GHAZNI, Afghanistan (AP) Two women among the 23 South Koreans kidnapped by the Taliban in mid-July were freed today on a rural roadside and then driven to a U.S. base, the first significant breakthrough in a hostage drama now more than three weeks old.
The two women, who broke into tears after seeing the international Red Cross officials there to take custody of them, got out of a dark gray Toyota Corolla driven by an Afghan elder and into one of two waiting Red Cross SUVs. The women said nothing to reporters alerted to the handoff location five miles southeast of Ghazni city by a Taliban spokesman.

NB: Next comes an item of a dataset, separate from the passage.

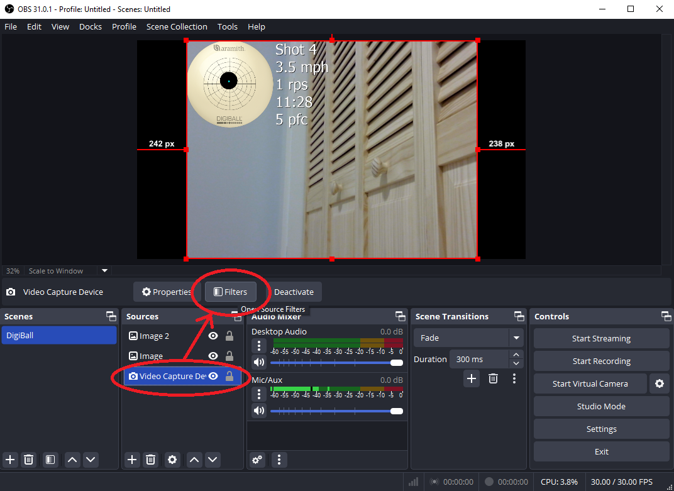This screenshot has height=491, width=674.
Task: Open advanced audio properties gear icon
Action: [x=257, y=460]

The women who wore scarves on their heads, khaki trousers and a traditional Afghan shirt that hangs to the knees, were then driven to the U.S. base in Ghazni city, where American soldiers searched them and then let them inside. Both carried bags with them.
The South Korean Foreign Ministry identified the freed hostages as Kim Kyung-ja and Kim Ji-na and called for the release of the other captives. Previous media reports said the two women were 37 and 32 years old, respectively.
“We urge the kidnappers to release our people,” said Foreign Ministry spokesman Cho Hee-yong.
The women, who the Taliban have said are ill, were among church group volunteers kidnapped by militants on July 19.
The release is the first breakthrough in the hostage drama, which took a downturn in late July when two male captives were executed by gunfire. Fourteen women and five men are still being held.
The Taliban have demanded the release of 21 militant prisoners being held in jails by the Afghan government and U.S. military at the base at Bagram. The government has said it won’t release any prisoners out of fear that kidnapping could become an industry in Afghanistan.
The local governor has suggested in the past that the hostage standoff could be solved with a ransom payment.
The Taliban spokesman, Qari Yousef Ahmadi, said on Sunday that the two women would be released in part because they were sick and because face-to-face negotiations that began on Friday were going well.
The two women were brought to the arranged meeting point on the side of a road in rural Ghazni province by an Afghan named Haji Zahir, who also got into the Red Cross vehicle with the freed hostages.
Separately, a suicide bomber targeted a U.S.-led coalition convoy in eastern Afghanistan.
The blast in Khost province killed the bomber, said Gen. Mohammad Ayub, the provincial police chief. There were no immediate reports of casualties among the U.S. forces.
A spokesman for the U.S.-led coalition said they were aware of a car bomb in the east but did not have further details.
In the south, Afghan police and army soldiers battled militants Sunday in Kandahar province’s Shohrawak district, said provincial police chief Sayed Agha Saqib.
The joint Afghan forces thwarted a planned militant ambush at the district chief’s compound, and the ensuing clash left nine militants dead, Saqib said. Authorities recovered the militants’ bodies and weapons, he said.
During a cleanup operation after the battle, a roadside bomb hit a police vehicle in the same district, killing five officers and wounding two others, Saqib said.
Violence in Afghanistan has risen sharply during the last two months. More than 3,700 people, mostly militants, have been killed in insurgency-related violence this year, according to an Associated Press tally of casualty figures provided by Western and Afghan officials.
Associated Press writer Noor Khan in Khandahar contributed to this report.